Expression indexes and dependecies

Lists: pgsql-hackers
From: Pavan Deolasee <pavan(dot)deolasee(at)gmail(dot)com>
To: pgsql-hackers <pgsql-hackers(at)postgresql(dot)org>
Subject: Expression indexes and dependecies
Date: 2013-07-22 18:29:29
Message-ID: CABOikdNLxn3UJ3zL1MAk-LYaybohiY0_dKxCxxGmvaJRg2kvOQ@mail.gmail.com
Views: Raw Message | Whole Thread | Download mbox | Resend email
Lists: pgsql-hackers

Hello,

While doing some tests, I observed that expression indexes can malfunction
if the underlying expression changes. For example, say I define a function
foo() as:

CREATE OR REPLACE FUNCTION foo(a integer) RETURNS integer AS $$
BEGIN
RETURN $1 + 1;
END;
$$ LANGUAGE plpgsql IMMUTABLE;

I then create a table, an expression index on the table and insert a few
rows:

CREATE TABLE test (a int, b char(20));
CREATE UNIQUE INDEX testindx ON test(foo(a));
INSERT INTO test VALUES (generate_series(1,10000), 'bar');

A query such as following would return result using the expression index:

SET enable_seqscan TO off;
SELECT * FROM test WHERE foo(a) = 100;

It will return row with a = 99 since foo() is defined to return (a + 1)

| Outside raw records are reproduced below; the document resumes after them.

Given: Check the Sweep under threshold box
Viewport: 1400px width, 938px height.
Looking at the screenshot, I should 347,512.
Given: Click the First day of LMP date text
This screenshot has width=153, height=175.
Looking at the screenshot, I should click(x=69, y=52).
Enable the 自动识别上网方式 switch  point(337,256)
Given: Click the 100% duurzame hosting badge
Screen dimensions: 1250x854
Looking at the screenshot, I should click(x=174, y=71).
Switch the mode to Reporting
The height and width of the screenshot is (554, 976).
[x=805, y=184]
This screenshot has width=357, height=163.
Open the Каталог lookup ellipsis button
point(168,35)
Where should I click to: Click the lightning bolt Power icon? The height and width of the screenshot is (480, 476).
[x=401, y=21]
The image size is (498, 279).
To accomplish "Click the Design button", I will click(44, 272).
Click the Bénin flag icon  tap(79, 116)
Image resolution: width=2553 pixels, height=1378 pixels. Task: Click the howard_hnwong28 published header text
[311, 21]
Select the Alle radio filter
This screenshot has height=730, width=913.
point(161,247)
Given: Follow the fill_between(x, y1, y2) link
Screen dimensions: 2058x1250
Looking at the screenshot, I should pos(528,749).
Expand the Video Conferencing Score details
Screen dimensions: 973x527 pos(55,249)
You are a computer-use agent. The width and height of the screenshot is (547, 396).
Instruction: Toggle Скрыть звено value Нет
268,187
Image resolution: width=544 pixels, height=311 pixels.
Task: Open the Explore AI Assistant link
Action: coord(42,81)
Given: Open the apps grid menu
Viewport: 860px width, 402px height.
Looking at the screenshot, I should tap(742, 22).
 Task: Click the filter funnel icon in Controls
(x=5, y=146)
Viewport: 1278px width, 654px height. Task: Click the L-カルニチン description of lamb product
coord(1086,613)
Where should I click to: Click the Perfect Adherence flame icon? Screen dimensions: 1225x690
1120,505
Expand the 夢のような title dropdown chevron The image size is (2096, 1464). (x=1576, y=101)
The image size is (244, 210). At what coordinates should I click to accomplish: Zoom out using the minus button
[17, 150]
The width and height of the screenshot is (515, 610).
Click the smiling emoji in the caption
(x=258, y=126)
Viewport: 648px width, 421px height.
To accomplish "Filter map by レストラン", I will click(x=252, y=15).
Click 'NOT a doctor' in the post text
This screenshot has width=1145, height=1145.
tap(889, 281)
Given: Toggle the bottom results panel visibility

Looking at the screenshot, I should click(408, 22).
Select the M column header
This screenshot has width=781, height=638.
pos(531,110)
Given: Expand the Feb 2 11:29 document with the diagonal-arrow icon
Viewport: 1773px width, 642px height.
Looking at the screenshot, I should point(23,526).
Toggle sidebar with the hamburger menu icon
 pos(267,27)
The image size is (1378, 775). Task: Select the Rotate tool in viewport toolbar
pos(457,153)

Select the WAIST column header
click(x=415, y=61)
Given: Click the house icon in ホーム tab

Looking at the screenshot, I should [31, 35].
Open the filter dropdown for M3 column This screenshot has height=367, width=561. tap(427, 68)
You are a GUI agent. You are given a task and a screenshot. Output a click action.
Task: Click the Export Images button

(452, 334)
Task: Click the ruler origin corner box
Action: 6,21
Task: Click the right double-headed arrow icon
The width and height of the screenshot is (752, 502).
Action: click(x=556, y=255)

If I now REPLACE the function definition with something else, say to return
(a + 2):

CREATE OR REPLACE FUNCTION foo(a integer) RETURNS integer AS $$
BEGIN
RETURN $1 + 2;
END;
$$ LANGUAGE plpgsql IMMUTABLE;

I get no error/warnings, but the index and the new function definition are
now out of sync. So above query will still return the same result, though
the row with (a = 99) no longer satisfies the current definition of
function foo().

Perhaps this is a known behaviour/limitation, but I could not find that in
the documentation. But I wonder if it makes sense to check for dependencies
during function alteration and complain. Or there are other reasons why we
can't do that and its a much larger problem than what I'm imagining ?

Thanks,
Pavan

--
Pavan Deolasee
http://www.linkedin.com/in/pavandeolasee


From: Alvaro Herrera <alvherre(at)2ndquadrant(dot)com>
To: Pavan Deolasee <pavan(dot)deolasee(at)gmail(dot)com>
Cc: pgsql-hackers <pgsql-hackers(at)postgresql(dot)org>
Subject: Re: Expression indexes and dependecies
Date: 2013-07-22 21:04:06
Message-ID: 20130722210405.GF3795@eldon.alvh.no-ip.org
Views: Raw Message | Whole Thread | Download mbox | Resend email
Lists: pgsql-hackers

Pavan Deolasee escribió:
> Hello,
>
> While doing some tests, I observed that expression indexes can malfunction
> if the underlying expression changes.

[...]

> Perhaps this is a known behaviour/limitation, but I could not find that in
> the documentation. But I wonder if it makes sense to check for dependencies
> during function alteration and complain. Or there are other reasons why we
> can't do that and its a much larger problem than what I'm imagining ?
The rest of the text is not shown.